* Problem requirements: Rewrite the material below, replacing "pin 2" with "pin 4" and keeping everything else the same. Omit the pictures from your answer.

Records of locating words and elements
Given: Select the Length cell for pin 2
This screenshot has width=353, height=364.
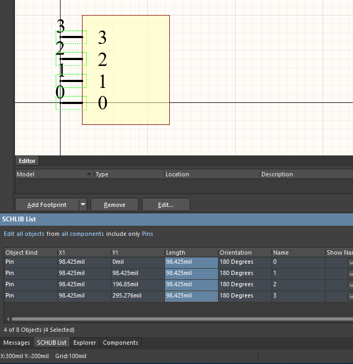Looking at the screenshot, I should point(191,285).
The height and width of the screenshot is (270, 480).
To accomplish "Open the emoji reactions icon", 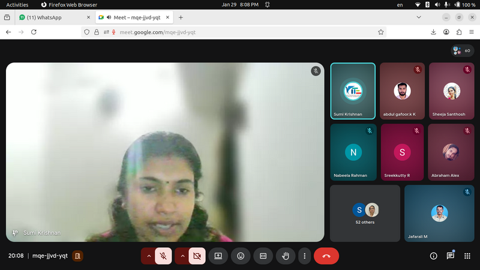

* Response:
Given: Select the Length cell for pin 4
This screenshot has width=353, height=364.
Looking at the screenshot, I should point(191,285).
The height and width of the screenshot is (270, 480).
To accomplish "Open the emoji reactions icon", 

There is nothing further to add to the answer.